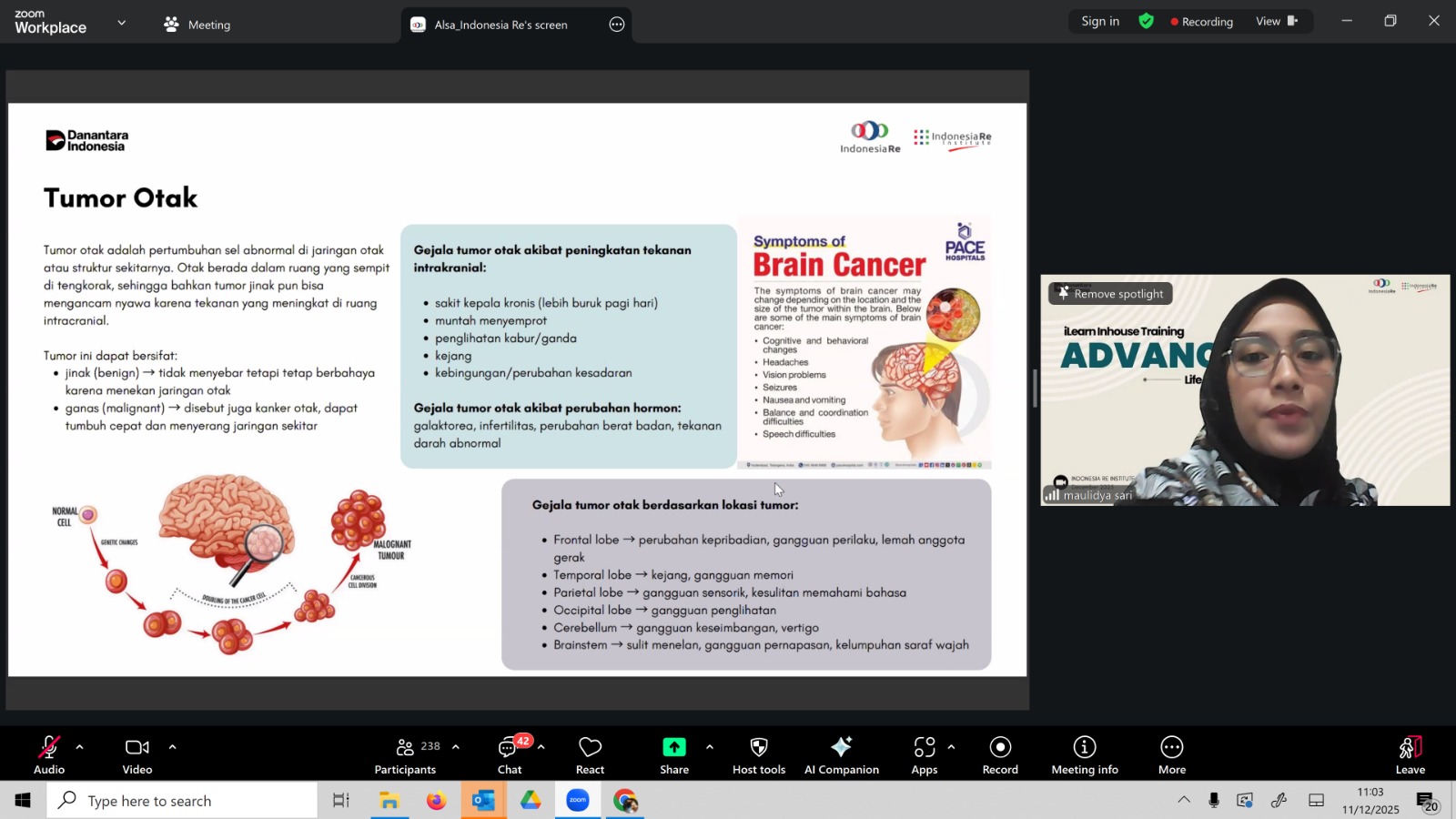The image size is (1456, 819).
Task: Toggle the Record button
Action: point(999,754)
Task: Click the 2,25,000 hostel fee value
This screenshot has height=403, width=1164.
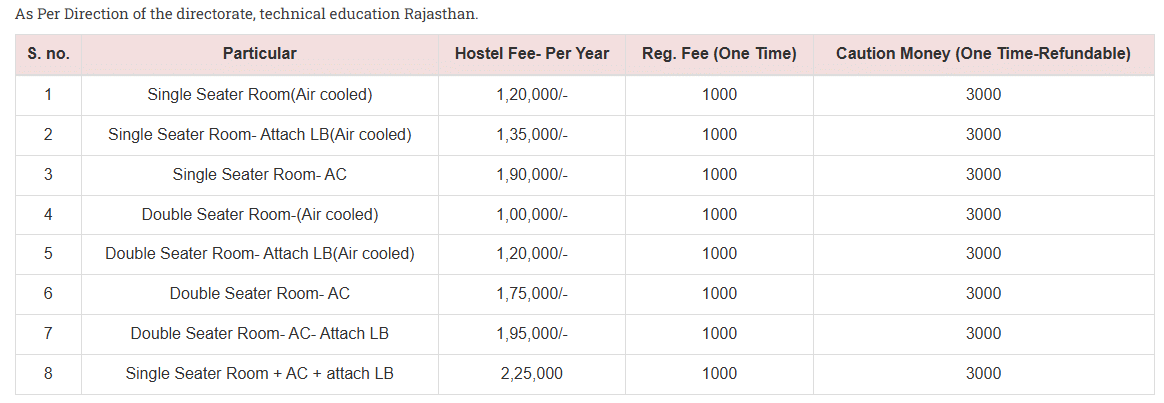Action: (x=531, y=374)
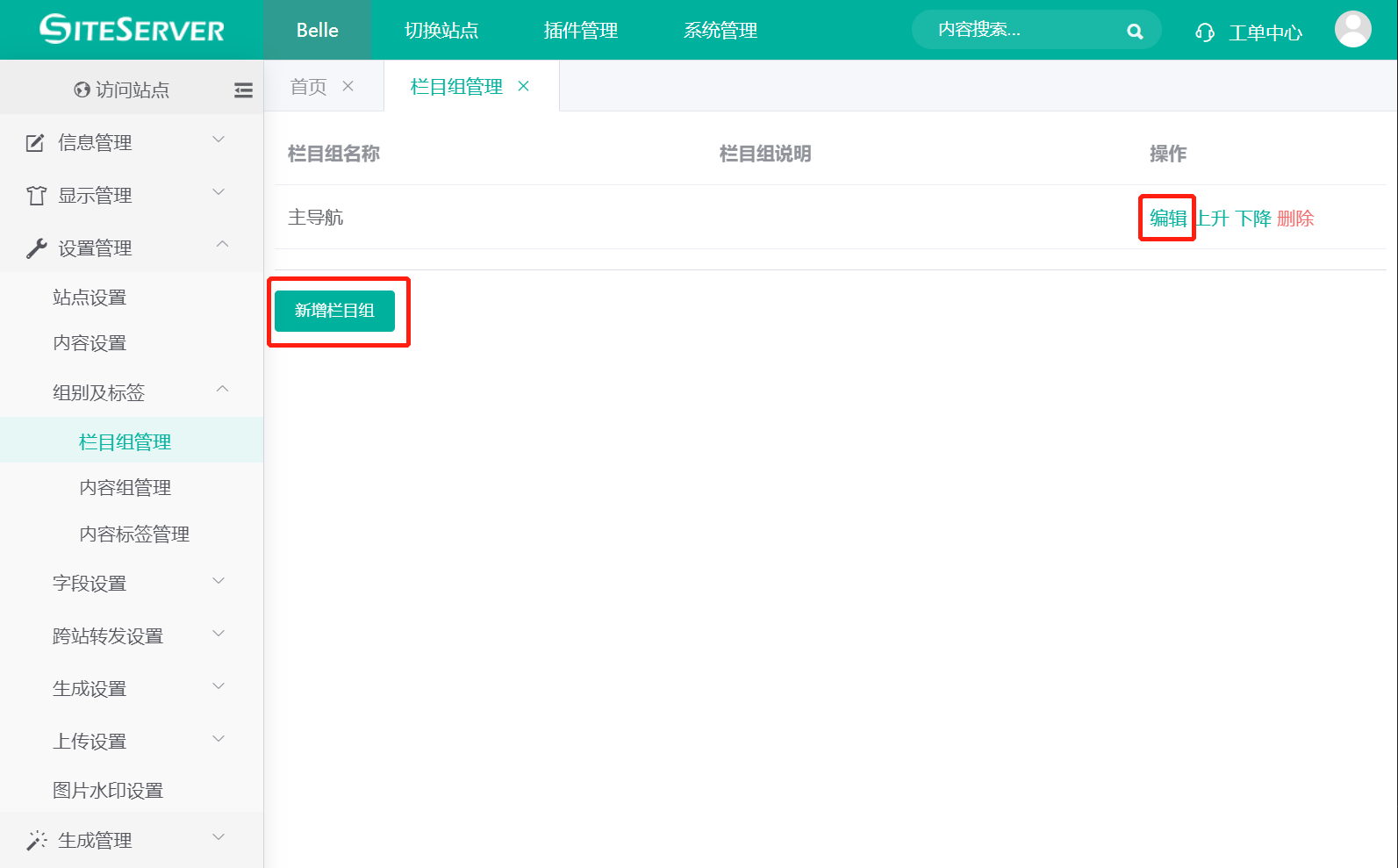
Task: Open the 插件管理 top menu
Action: (x=580, y=31)
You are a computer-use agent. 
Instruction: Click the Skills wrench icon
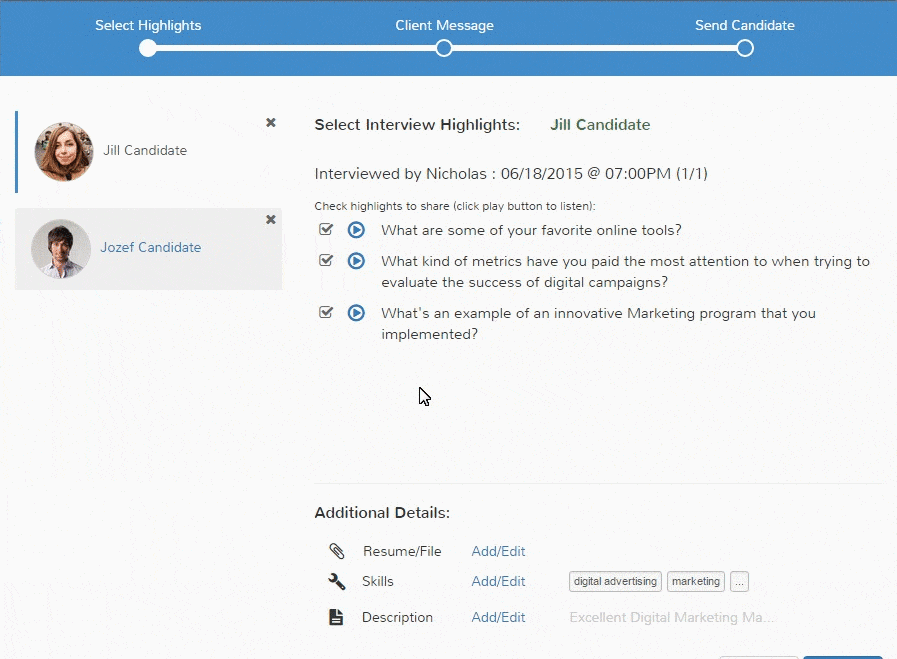coord(336,581)
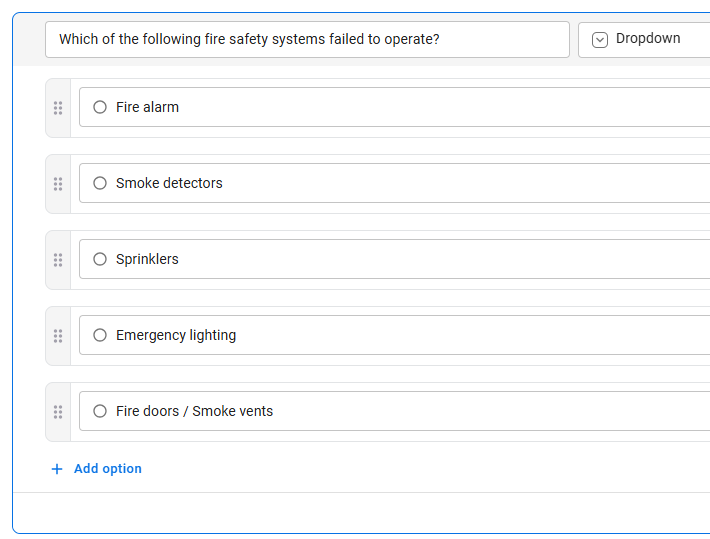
★ ★ ★ ★ ★ ★ ★
_Prompt_
Update all the rows above by changing every "Click" to "Select" and leaving everything else as it is. Omit the pictures.

_Output of the exercise_
The image size is (1456, 819).
Task: Toggle the Record button
Action: point(999,754)
Task: Select the 2,25,000 hostel fee value
This screenshot has height=403, width=1164.
Action: (x=531, y=374)
Task: Open the 插件管理 top menu
Action: (x=580, y=31)
You are a computer-use agent. 
Instruction: Select the Skills wrench icon
coord(336,581)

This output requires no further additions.